How many lines of these entries hold the string "computer"? Answer with the number alone.

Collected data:

● ● ● ●

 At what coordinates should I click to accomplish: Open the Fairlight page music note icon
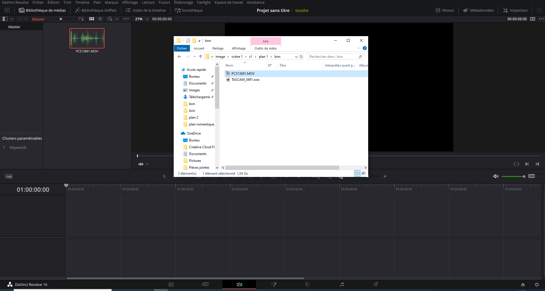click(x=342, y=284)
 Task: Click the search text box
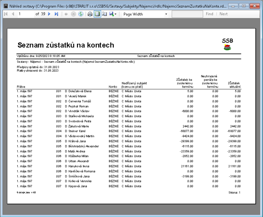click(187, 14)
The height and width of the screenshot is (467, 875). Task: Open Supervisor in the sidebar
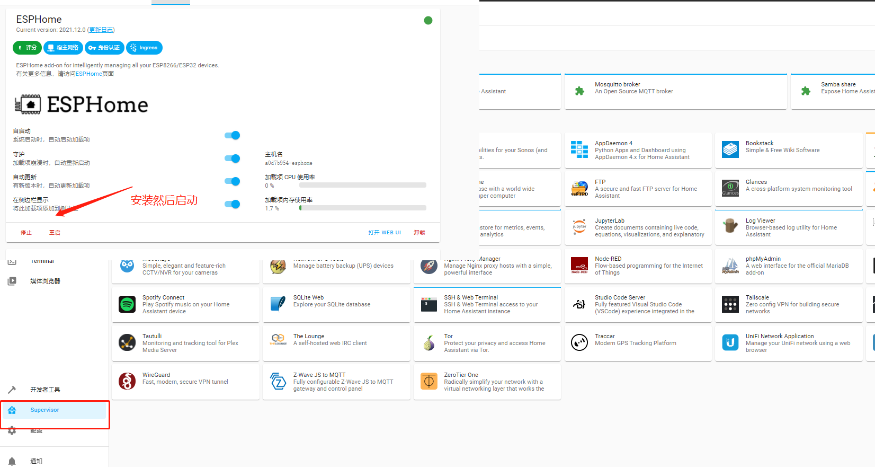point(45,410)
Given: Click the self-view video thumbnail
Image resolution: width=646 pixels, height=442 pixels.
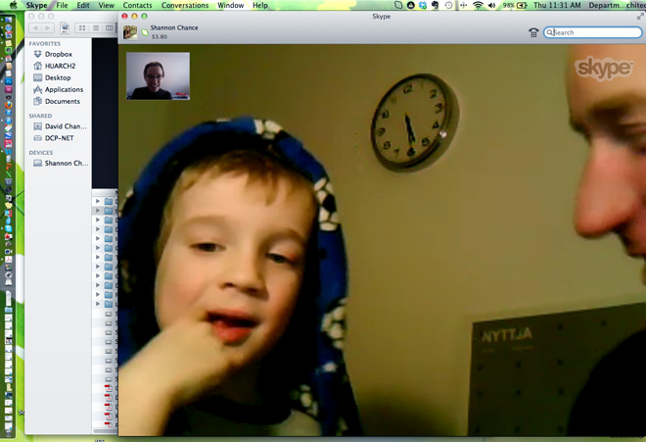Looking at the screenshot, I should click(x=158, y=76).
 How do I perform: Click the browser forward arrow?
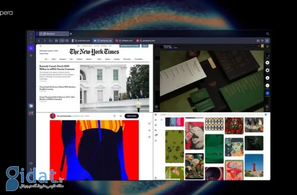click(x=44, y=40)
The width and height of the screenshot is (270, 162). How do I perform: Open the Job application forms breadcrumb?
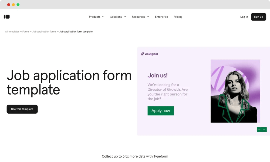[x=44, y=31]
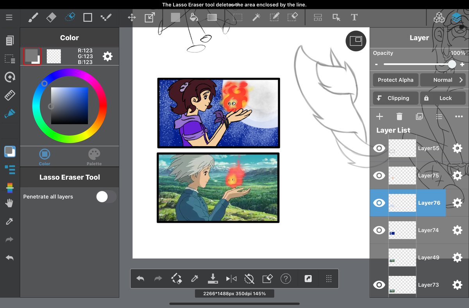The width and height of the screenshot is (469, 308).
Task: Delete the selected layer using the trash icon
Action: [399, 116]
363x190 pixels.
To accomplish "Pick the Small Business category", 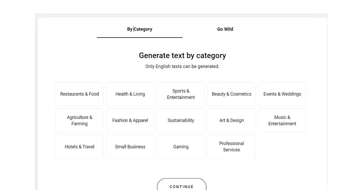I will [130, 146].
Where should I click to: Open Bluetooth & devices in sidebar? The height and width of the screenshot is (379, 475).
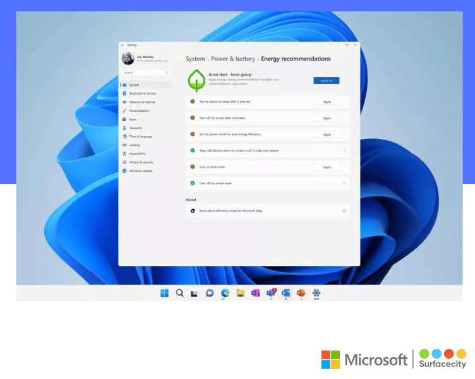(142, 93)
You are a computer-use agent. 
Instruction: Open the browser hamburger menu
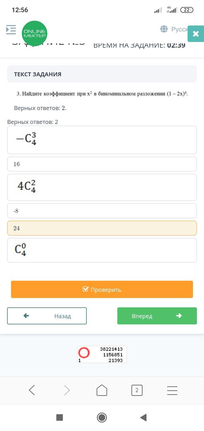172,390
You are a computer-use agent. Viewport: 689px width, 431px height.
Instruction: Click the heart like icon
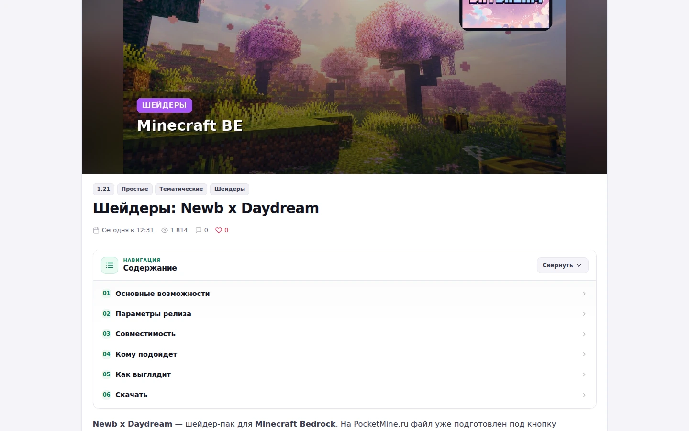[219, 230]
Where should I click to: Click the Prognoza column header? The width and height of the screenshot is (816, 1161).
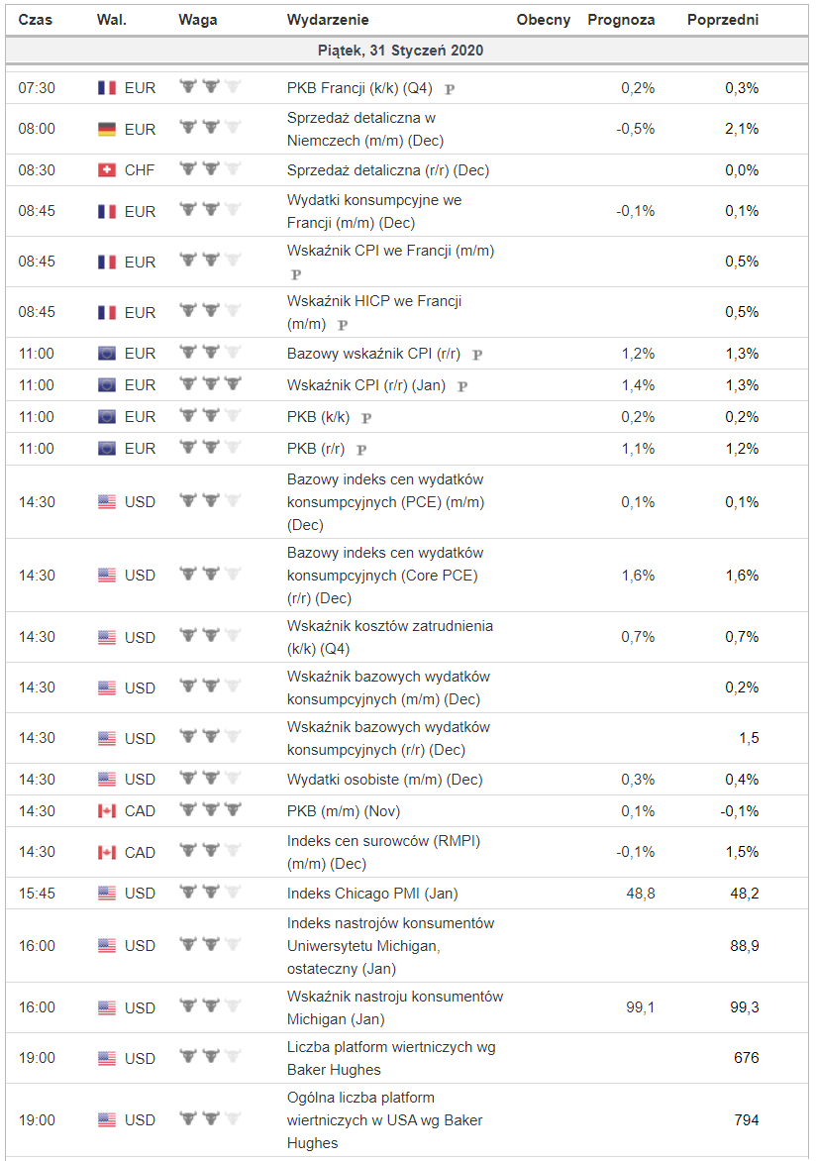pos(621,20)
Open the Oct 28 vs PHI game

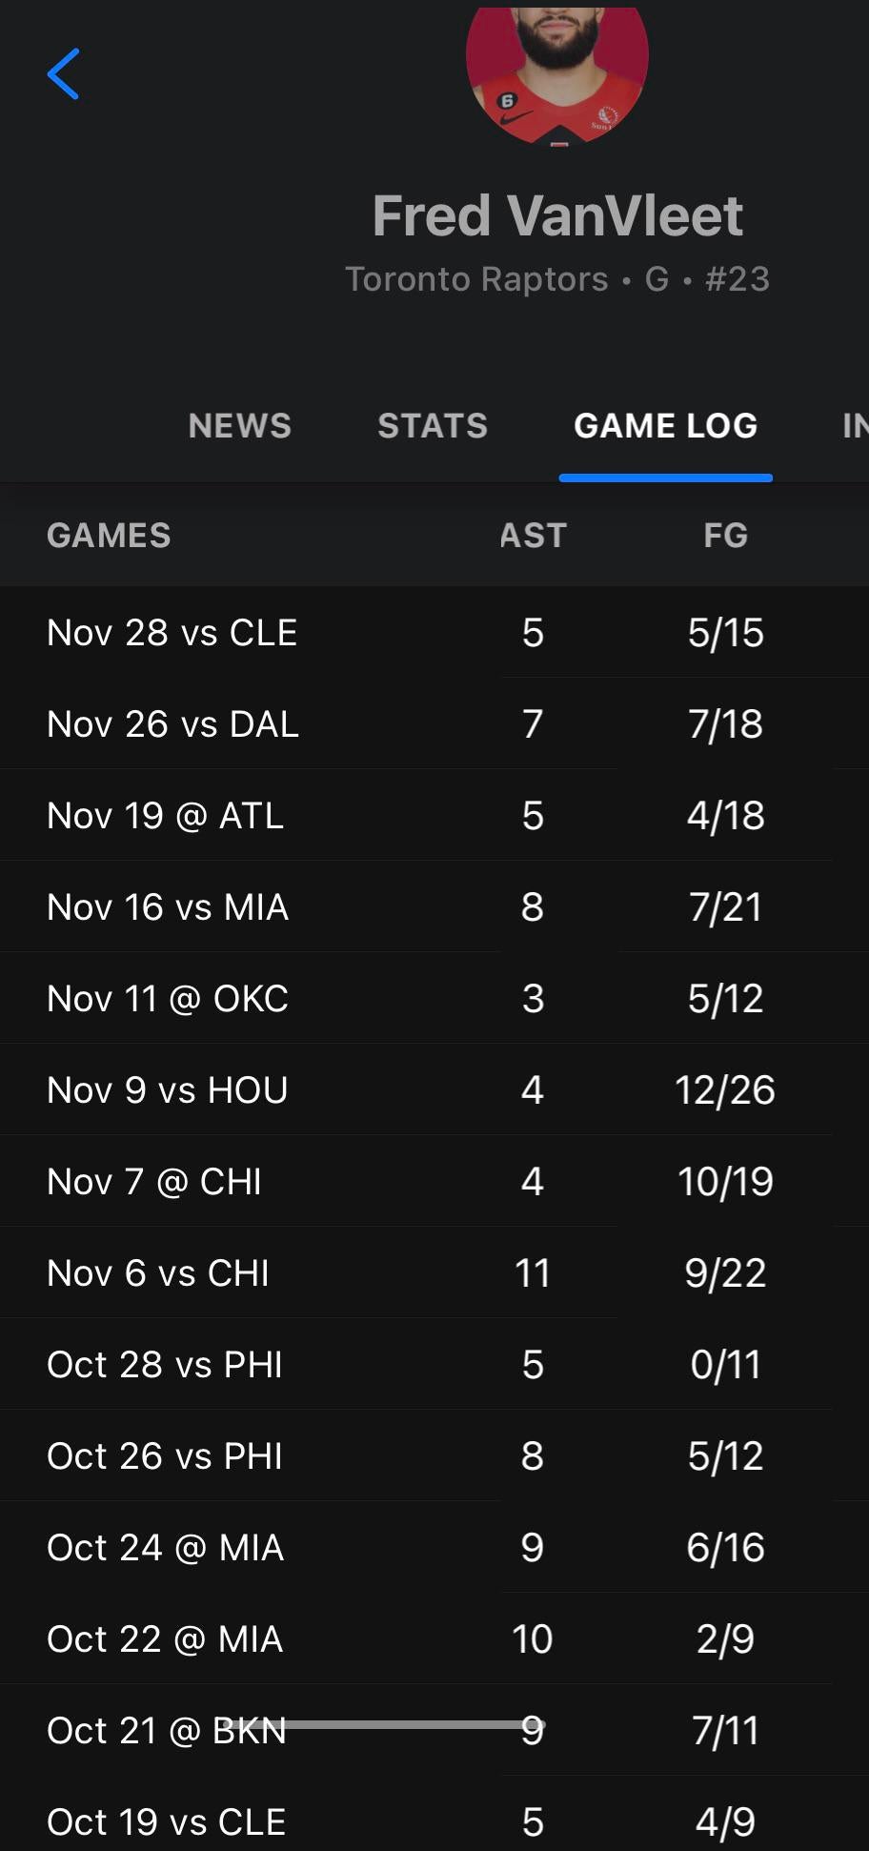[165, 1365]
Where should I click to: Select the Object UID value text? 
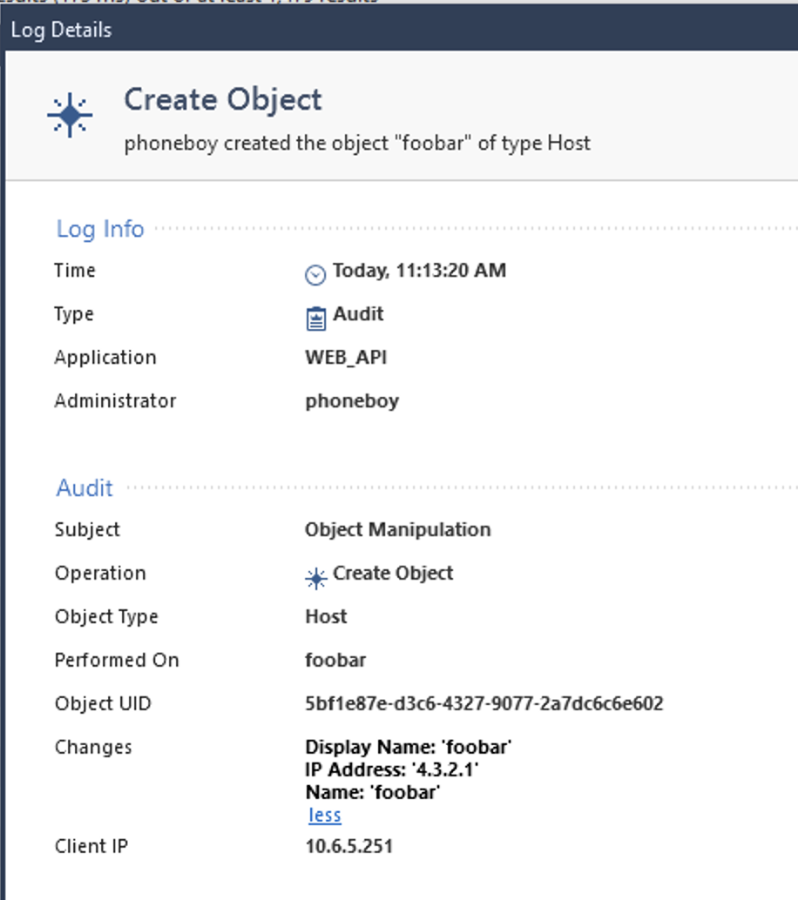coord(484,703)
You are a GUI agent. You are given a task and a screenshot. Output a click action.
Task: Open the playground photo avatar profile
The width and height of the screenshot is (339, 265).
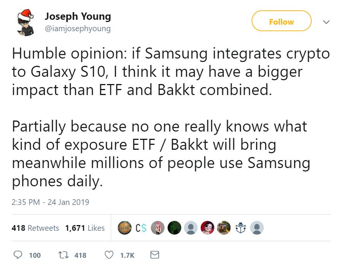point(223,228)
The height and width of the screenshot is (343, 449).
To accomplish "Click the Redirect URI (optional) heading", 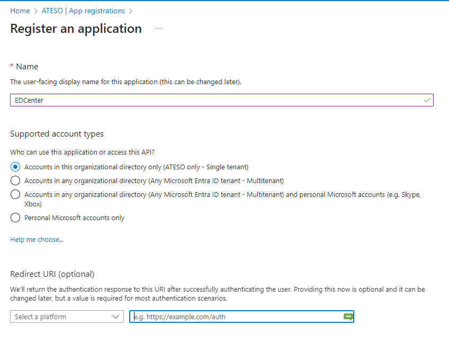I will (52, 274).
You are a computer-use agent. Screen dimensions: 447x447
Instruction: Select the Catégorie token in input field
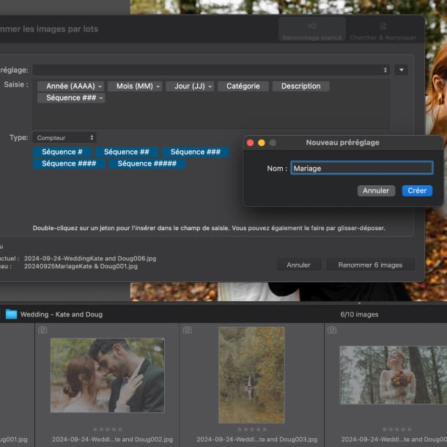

● ● ● ●

# [Answer for the task]
3